Бакинцы обожали ходить в кино и театры. Это был целый ритуал – собирались семьями, порой всем двором, и шли на премьеру. Напротив Парапета находился кинотеатр «Спартак», но бакинская элита предпочитала ходить в «Низами» или «Ветен», где в то время перед сеансами выступал потрясающий оркестр Рауфа Гаджиева. Насмотревшись трофейных фильмов, красивой и такой недоступной заграничной жизни, мы с друзьями стали стилягами – набриолиненые волосы, шляпы, брюки-дудочки, яркие галстуки, остроносые туфли, легкая, непринужденная манера общения. Причем, все это приобреталось у фарцовщиков и за довольно большие по тем временам деньги. Когда мы, первые бакинские стиляги 50-х, в таком экстравагантном виде появлялись на Торговой, то вызывали целую бурю эмоций у фланировавшей публики – от восхищения в девичьих глазах до презрительных насмешек их ревнивых парней. Но на это и было рассчитано – мы всегда оказывались в центре внимания!

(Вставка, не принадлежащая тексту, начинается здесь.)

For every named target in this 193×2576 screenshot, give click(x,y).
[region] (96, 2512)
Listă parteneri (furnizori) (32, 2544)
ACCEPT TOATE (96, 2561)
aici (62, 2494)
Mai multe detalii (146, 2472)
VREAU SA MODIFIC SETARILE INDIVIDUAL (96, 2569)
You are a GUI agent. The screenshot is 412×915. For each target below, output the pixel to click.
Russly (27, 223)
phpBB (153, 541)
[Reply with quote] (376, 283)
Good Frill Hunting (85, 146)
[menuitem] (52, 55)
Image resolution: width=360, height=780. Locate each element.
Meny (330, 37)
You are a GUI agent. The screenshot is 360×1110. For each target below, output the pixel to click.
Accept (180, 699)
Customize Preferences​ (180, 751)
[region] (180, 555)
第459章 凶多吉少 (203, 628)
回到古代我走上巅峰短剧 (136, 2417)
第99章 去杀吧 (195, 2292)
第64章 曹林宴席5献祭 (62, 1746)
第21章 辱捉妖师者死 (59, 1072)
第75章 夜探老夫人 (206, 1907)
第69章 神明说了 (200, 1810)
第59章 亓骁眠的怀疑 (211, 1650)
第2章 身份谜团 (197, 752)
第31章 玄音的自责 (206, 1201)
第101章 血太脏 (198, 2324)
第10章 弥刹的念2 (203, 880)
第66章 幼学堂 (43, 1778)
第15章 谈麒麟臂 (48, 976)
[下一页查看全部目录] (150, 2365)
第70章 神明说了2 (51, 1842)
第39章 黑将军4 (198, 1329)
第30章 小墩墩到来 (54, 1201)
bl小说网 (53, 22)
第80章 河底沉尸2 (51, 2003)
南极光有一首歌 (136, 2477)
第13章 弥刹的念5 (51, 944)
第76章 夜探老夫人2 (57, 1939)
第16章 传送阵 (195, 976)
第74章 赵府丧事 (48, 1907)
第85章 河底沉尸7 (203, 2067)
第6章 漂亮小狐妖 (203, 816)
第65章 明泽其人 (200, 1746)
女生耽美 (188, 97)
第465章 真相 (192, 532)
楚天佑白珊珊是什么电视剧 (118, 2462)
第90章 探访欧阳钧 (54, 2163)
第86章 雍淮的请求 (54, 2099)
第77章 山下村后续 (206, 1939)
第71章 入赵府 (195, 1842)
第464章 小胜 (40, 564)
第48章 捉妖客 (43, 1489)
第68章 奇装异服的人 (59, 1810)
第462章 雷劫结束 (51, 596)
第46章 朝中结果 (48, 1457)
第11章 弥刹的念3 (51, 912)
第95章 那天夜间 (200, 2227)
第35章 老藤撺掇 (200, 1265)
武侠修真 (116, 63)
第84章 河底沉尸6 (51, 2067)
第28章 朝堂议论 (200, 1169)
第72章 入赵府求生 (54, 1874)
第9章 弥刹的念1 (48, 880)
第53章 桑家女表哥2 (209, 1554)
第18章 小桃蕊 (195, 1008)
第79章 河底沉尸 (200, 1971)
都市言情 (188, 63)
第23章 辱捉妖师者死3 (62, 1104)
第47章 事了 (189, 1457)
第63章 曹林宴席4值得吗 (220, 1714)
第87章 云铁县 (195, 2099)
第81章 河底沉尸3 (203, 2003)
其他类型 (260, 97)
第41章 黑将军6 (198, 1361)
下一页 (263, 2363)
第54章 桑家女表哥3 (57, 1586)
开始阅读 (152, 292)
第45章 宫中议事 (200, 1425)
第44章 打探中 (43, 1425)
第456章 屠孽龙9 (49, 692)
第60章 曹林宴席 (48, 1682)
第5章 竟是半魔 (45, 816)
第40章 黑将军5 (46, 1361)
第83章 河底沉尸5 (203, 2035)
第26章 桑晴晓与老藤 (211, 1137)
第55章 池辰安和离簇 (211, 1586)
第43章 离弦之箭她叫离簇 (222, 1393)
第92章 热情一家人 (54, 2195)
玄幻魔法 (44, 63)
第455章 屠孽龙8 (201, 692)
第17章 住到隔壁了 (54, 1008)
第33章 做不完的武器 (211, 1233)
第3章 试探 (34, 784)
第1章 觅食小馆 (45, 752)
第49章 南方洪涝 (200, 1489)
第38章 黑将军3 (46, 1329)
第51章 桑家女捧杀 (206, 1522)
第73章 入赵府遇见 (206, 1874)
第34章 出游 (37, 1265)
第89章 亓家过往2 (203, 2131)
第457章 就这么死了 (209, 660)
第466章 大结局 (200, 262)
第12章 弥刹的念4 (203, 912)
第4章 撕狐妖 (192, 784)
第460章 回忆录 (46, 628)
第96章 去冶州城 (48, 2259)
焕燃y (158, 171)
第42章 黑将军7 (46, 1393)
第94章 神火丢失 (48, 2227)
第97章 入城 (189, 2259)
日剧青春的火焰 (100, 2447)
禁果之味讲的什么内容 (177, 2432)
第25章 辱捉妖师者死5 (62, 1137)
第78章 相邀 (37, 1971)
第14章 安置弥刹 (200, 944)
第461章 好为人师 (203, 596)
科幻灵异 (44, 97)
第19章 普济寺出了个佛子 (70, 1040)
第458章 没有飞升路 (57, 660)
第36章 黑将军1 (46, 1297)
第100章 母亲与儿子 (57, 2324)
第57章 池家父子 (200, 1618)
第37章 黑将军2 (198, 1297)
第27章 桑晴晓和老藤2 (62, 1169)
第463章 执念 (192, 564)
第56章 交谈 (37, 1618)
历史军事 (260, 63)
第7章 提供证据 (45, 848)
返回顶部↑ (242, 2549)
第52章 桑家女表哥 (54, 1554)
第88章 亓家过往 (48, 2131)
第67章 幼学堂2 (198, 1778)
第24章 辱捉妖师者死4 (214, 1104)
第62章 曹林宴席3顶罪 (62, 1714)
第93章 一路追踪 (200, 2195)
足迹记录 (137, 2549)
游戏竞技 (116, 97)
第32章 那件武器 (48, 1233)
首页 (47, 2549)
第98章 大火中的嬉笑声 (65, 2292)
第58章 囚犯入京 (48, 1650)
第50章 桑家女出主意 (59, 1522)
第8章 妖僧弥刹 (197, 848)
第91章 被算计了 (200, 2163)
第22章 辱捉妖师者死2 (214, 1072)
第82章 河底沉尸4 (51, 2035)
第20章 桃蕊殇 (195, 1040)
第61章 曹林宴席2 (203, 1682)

Пронеслась, пролетела моя жизнь. Изменился мой Баку, и еще больше изменились мои бакинцы. Иных уж нет, а те далече… Те, кто покинул свой город, навсегда унесли с собой его образ, аналога которому невозможно найти ни в какой другой стране мира, потому что его просто не существует. Те, кто остался, со временем стали в глазах молодежи чем-то вроде «состарившихся подростков», замкнувшихся в своем далеком прошлом. К счастью, я не принадлежу ни к одним, ни к другим. Я просто живу в этом городе и так же, как и во времена моей бесшабашной молодости, продолжаю его любить. И сердце мое переполняется счастьем оттого, что мне довелось видеть Узеира Гаджибекова, дышать одним воздухом и учиться у Кара Караева, и дружить со всеми теми, кто своей жизнью и творчеством создал прекрасную эпоху бакинского Ренессанса 60-х.

Книги->Книга «Город моей молодости»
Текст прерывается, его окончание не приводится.